= Exercise aim =
An exact copy of each line below is needed, with no images in it.

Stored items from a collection
◆ ◆ ◆ ◆ ◆ ◆ ◆

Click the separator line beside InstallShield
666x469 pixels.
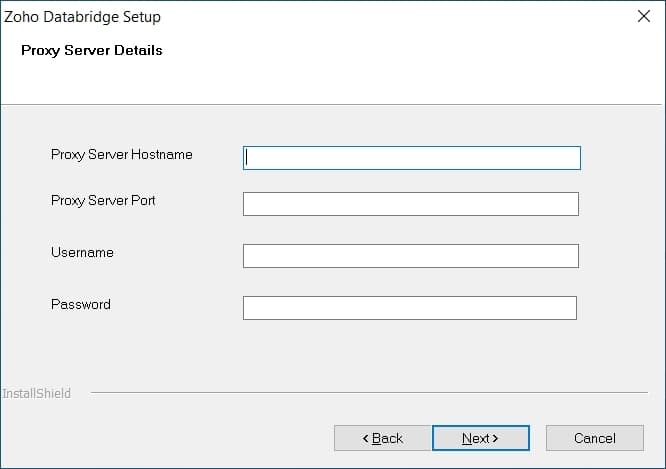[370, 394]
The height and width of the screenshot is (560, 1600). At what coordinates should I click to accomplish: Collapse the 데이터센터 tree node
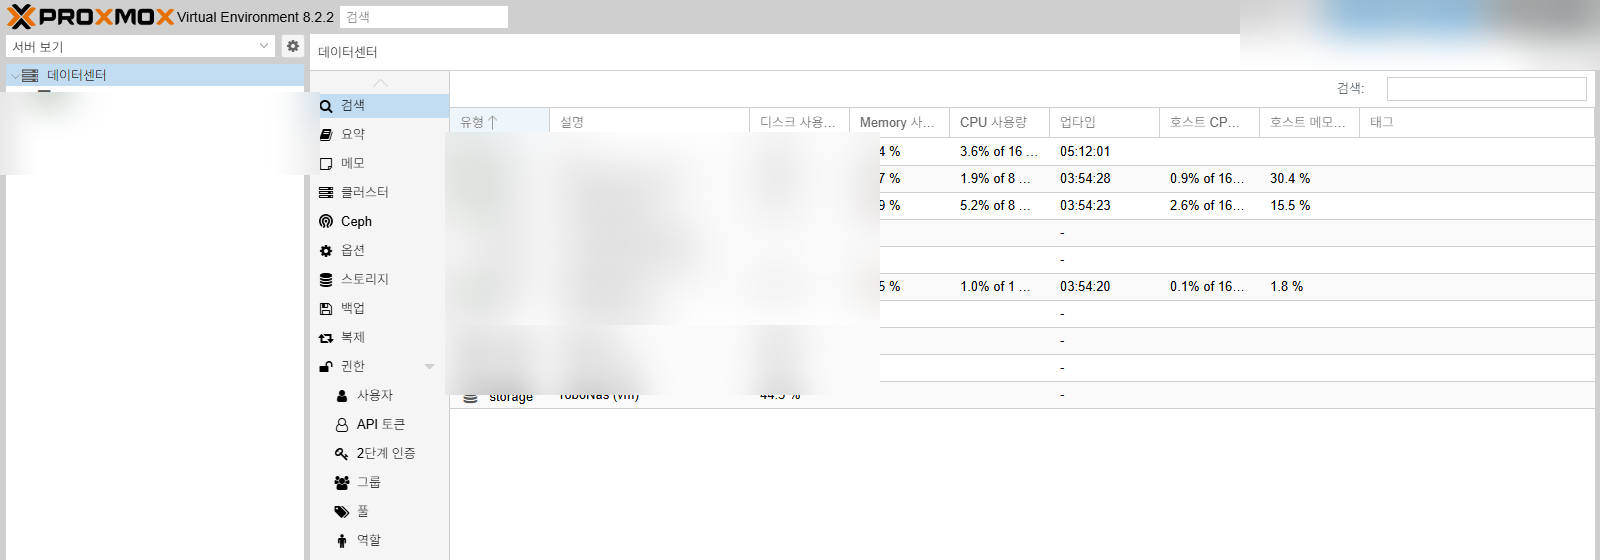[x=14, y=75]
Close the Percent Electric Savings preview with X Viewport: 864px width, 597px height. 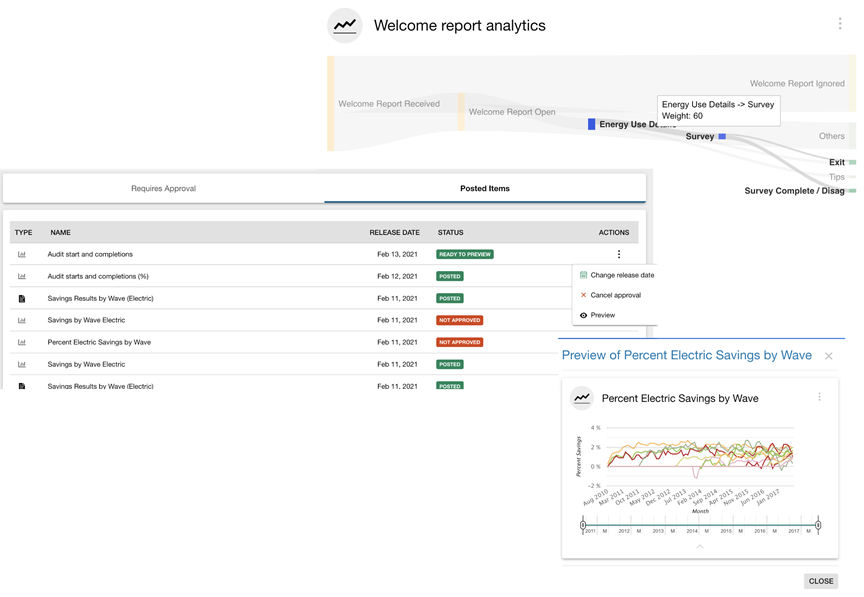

◆ ◆ ◆ ◆ ◆ ◆ ◆

= Completed exercise =
Click the separator line beside InstallShield
666x469 pixels.
[370, 394]
The height and width of the screenshot is (560, 1600). At what coordinates should I click to accomplish: Collapse the 데이터센터 tree node
[x=14, y=75]
Close the Percent Electric Savings preview with X Viewport: 864px width, 597px height. 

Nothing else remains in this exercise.